Stored data.
=== Begin Enclosure ===

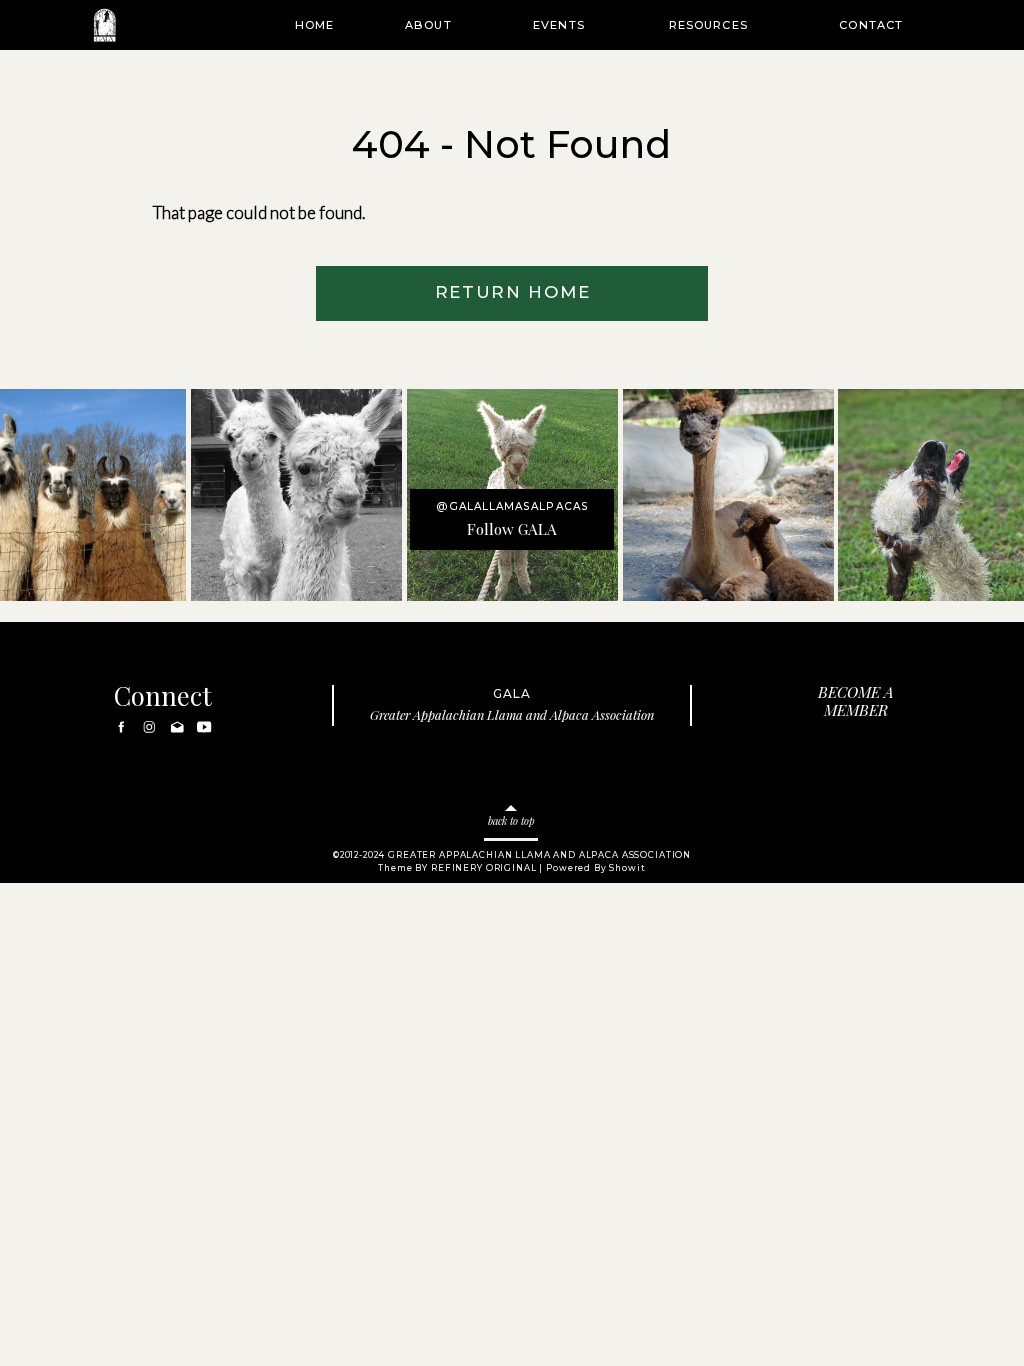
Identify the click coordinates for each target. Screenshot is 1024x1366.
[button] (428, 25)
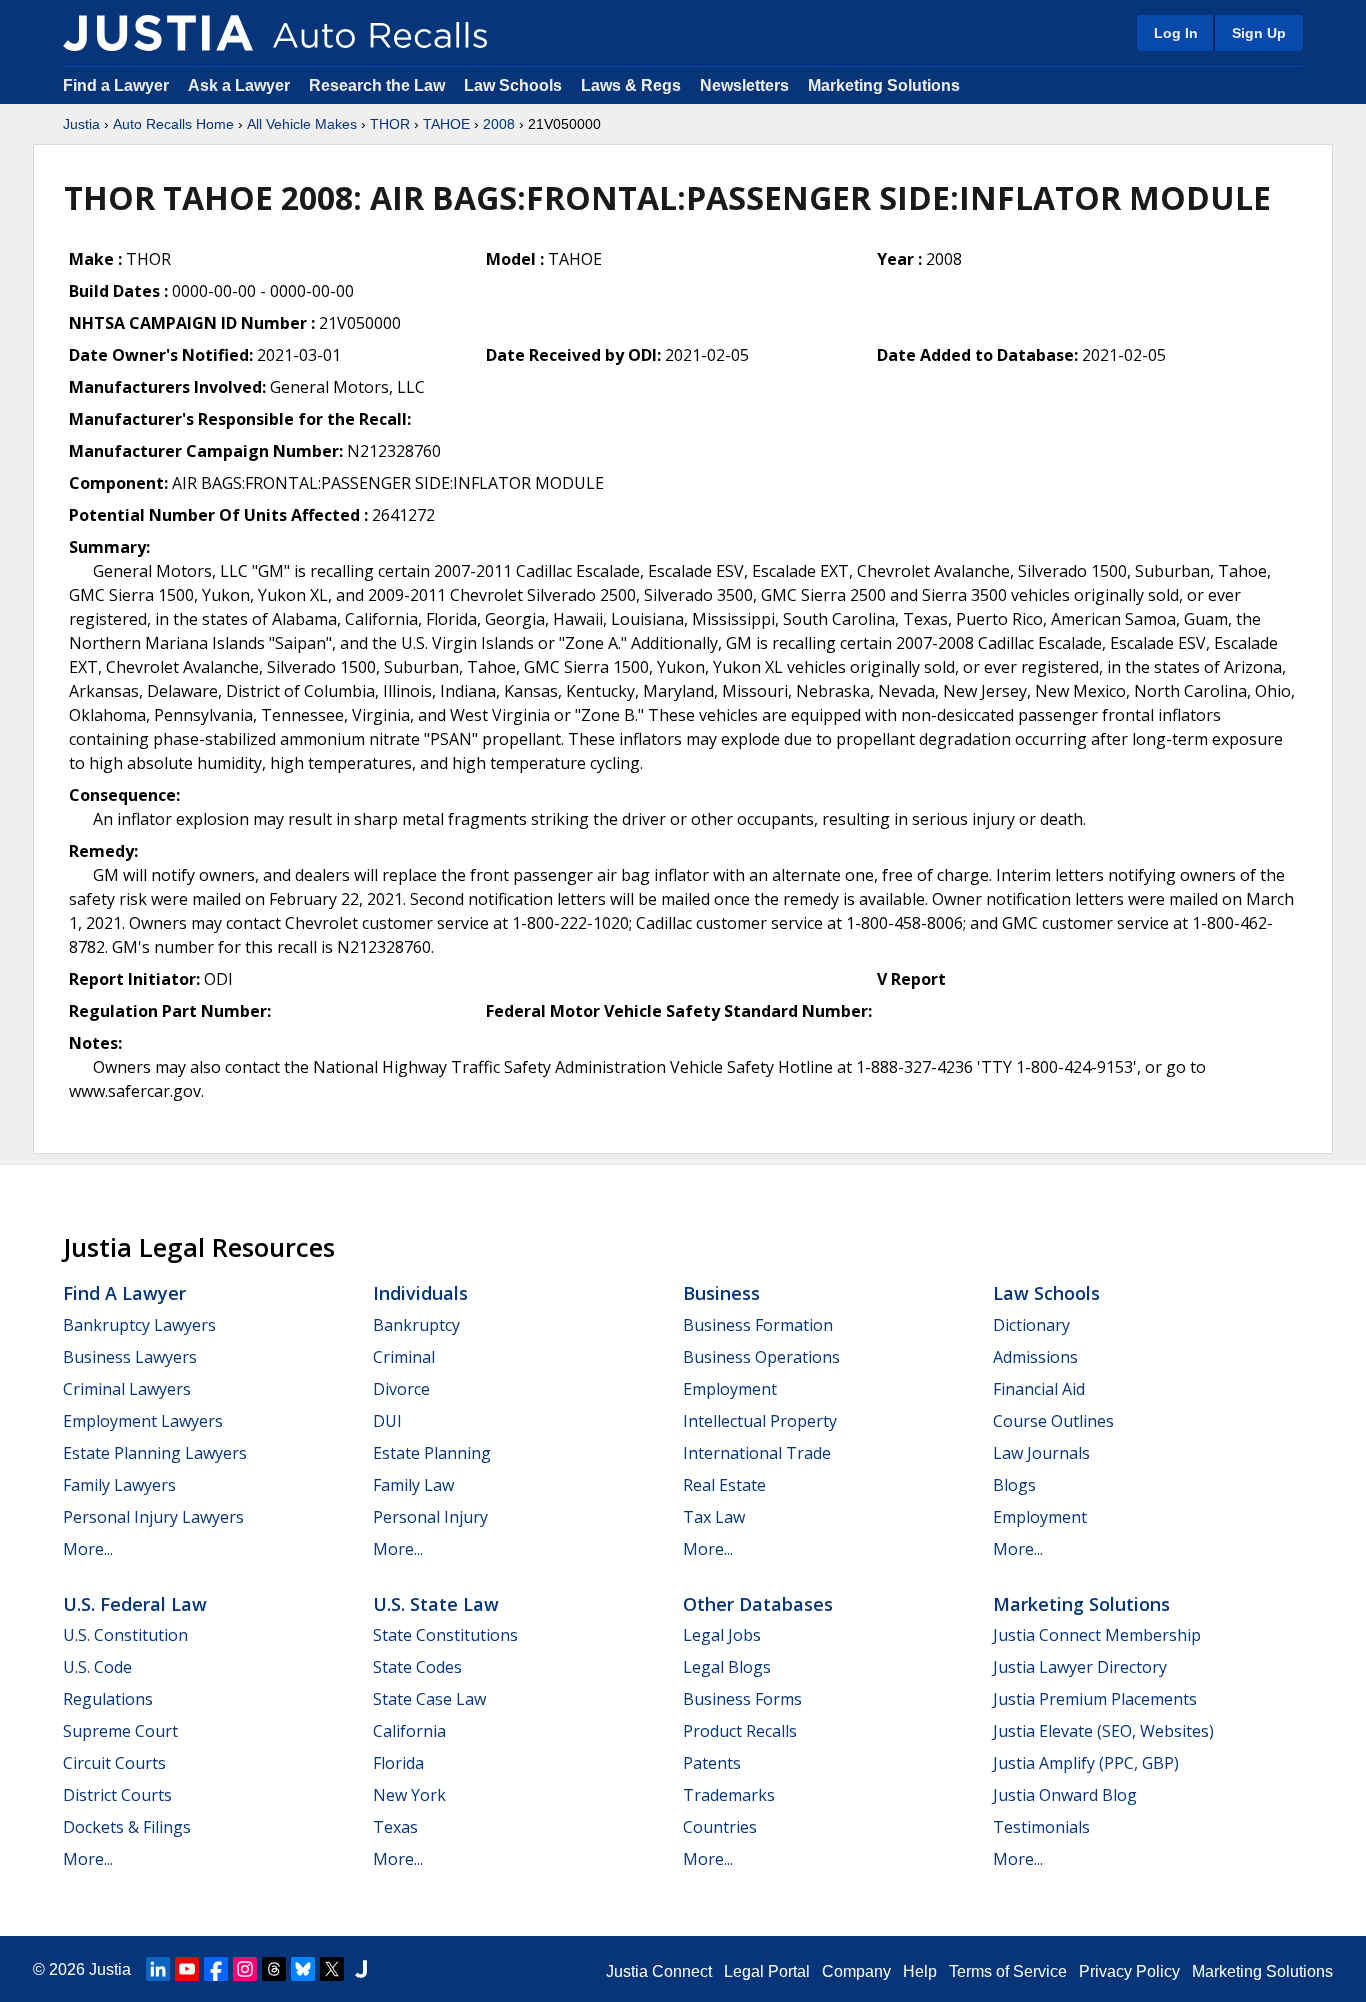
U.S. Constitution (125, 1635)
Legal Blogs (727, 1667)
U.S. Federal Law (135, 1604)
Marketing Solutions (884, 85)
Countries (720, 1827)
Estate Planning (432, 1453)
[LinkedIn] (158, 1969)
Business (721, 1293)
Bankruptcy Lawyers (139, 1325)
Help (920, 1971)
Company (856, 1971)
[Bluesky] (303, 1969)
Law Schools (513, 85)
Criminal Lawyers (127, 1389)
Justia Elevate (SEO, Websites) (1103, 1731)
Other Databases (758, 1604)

=== End Enclosure ===
=== Begin Enclosure ===

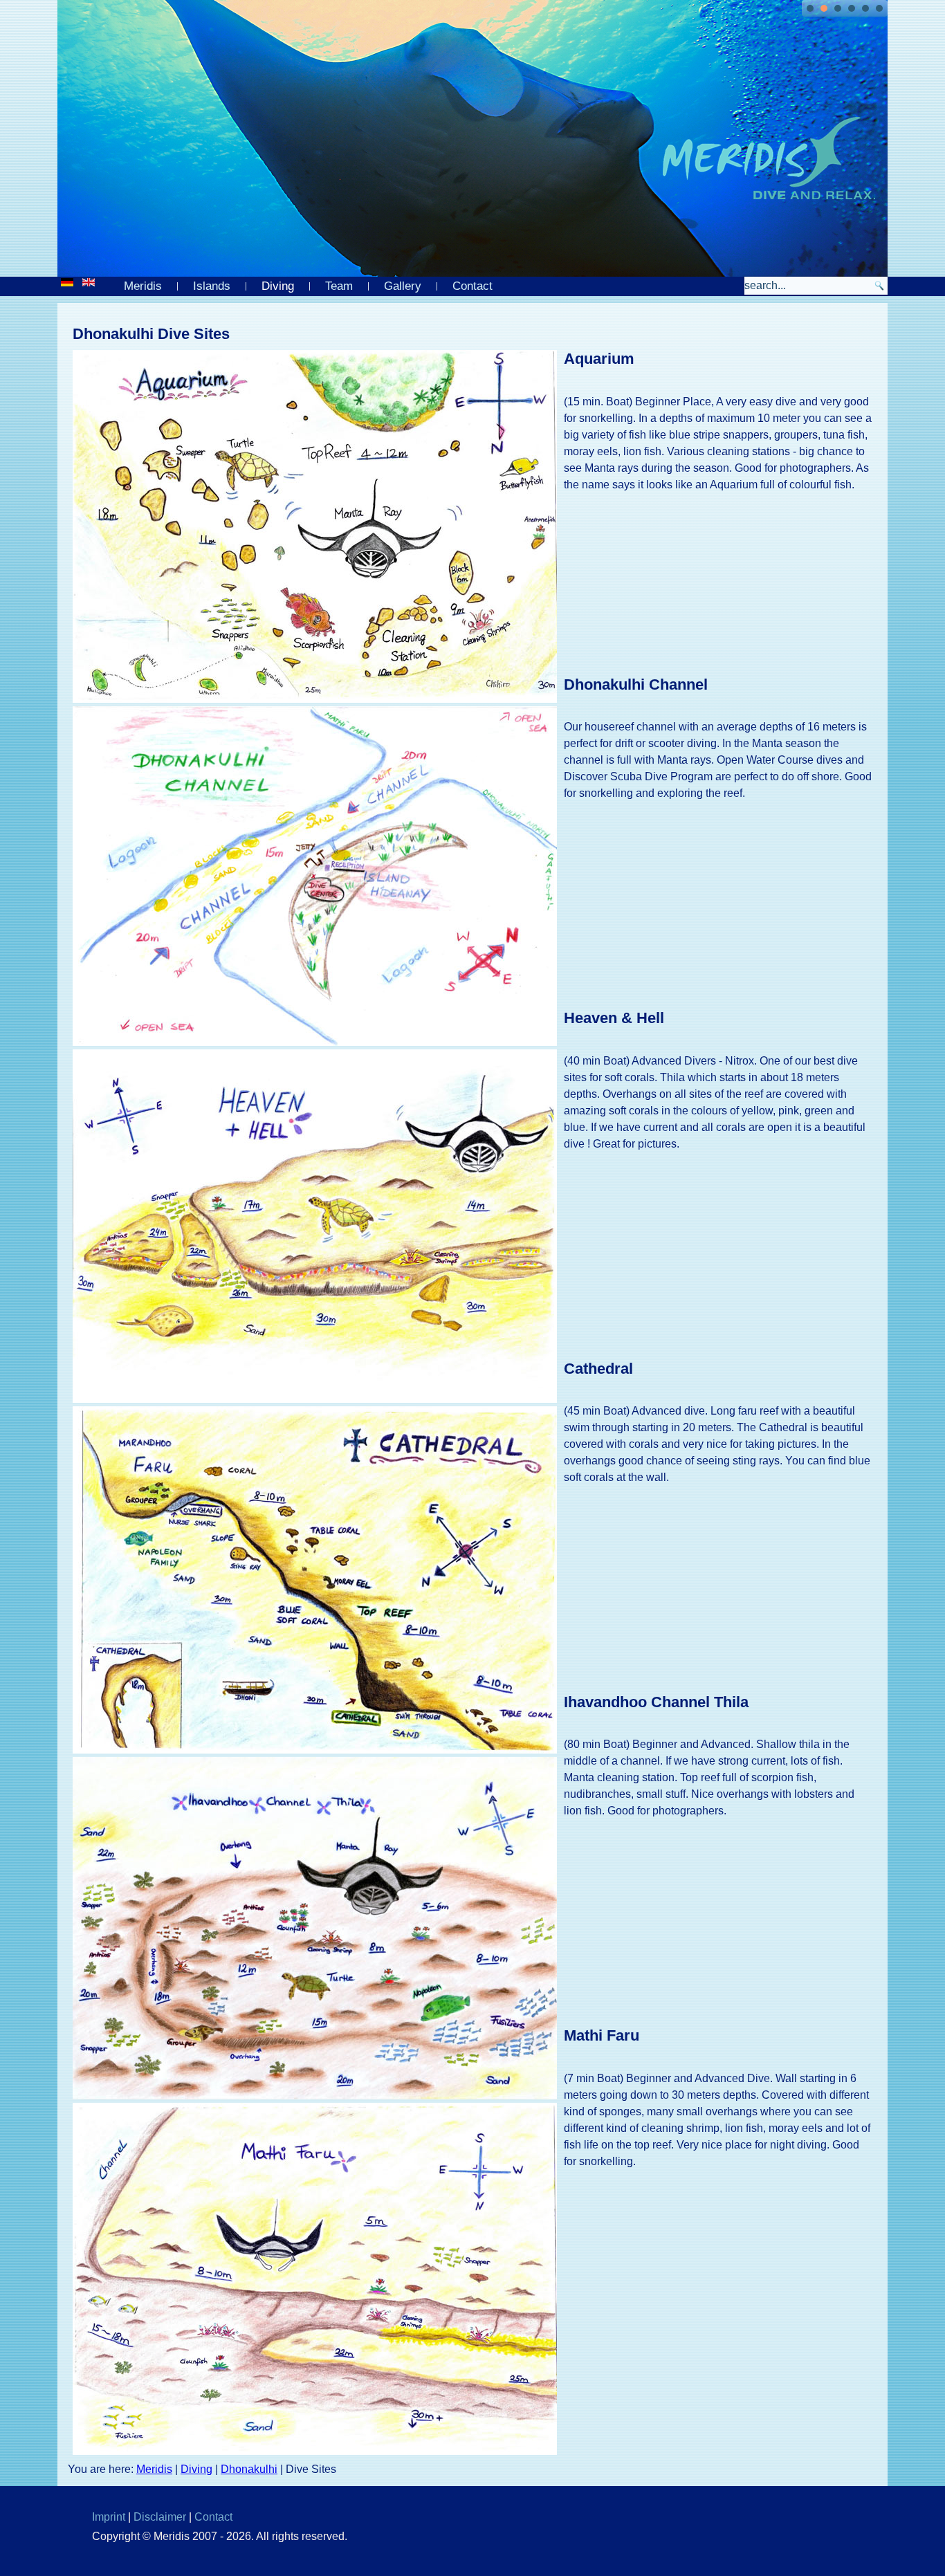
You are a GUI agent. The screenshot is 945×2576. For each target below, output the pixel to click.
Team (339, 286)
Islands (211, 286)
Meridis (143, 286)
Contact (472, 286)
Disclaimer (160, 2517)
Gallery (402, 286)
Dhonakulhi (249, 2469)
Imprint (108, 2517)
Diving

=== End Enclosure ===

What the task asks.
For the entries above, print exactly the lines between the one with "Identify the click" and the one with "Company (856, 1971)", inclusive, with no pictures.

Result for this task.
Identify the click coordinates for each target. Screenshot is 1024x1366.
[button] (428, 25)
U.S. Constitution (125, 1635)
Legal Blogs (727, 1667)
U.S. Federal Law (135, 1604)
Marketing Solutions (884, 85)
Countries (720, 1827)
Estate Planning (432, 1453)
[LinkedIn] (158, 1969)
Business (721, 1293)
Bankruptcy Lawyers (139, 1325)
Help (920, 1971)
Company (856, 1971)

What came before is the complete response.